* [PROVIDED TEXT]
##########

Question

A uniform 1.3-kg rod that is 0.67 m long is suspended at rest from the ceiling by two springs, one at each end of the rod. Both springs hang straight down from the ceiling. The springs have identical lengths when they are unstretched. Their spring constants are 58 N/m and 36 N/m. Find the angle that the rod makes with the horizontal.

Answer 1

Answer:

α = 5.75°

Explanation:

In this case, the problem states that both springs have identical lenghts and we also have theri constant. We want to know the angle of the rod with the horizontal. This can be found with the following expression:

sinα = Δx/L

α = sin⁻¹ (Δx/L)    (1)

##########

* [DATA BLOCK]

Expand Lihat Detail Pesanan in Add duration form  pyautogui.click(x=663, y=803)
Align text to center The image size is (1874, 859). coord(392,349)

##########

* [SHORT PROBLEM A] Rewrite the rod-and-springs text between "In this case, the" and "sin⁻¹ (Δx/L)    (1)", inclusive, changing "expression" to "formula".
* [SHORT PROBLEM B] Continue the rod-and-springs explanation from where it stops.

* [FINAL RESULT A]
In this case, the problem states that both springs have identical lenghts and we also have theri constant. We want to know the angle of the rod with the horizontal. This can be found with the following formula:

sinα = Δx/L

α = sin⁻¹ (Δx/L)    (1)

* [FINAL RESULT B]
However, we do not have Δx. This can be found when half of the weight of the rod is balanced. In this way:

F₁ = k₁*x₁   ----> x₁ = F₁ / k₁   (2)

And the force is the weight in half so: F₁ = mg/2

Replacing in (2) we have:

x₁ = (1.3 * 9.8) / (2 * 58) = 0.1098 m

Doing the same thing with the other spring, we have:

x₂ = (1.3 * 9.8) / (2 * 36) = 0.1769 m

Now the difference will be Δx:

Δx = 0.1769 - 0.1098 = 0.0671 m

Finally, we can calculate the angle α, from (1):

α = sin⁻¹(0.0671 / 0.67)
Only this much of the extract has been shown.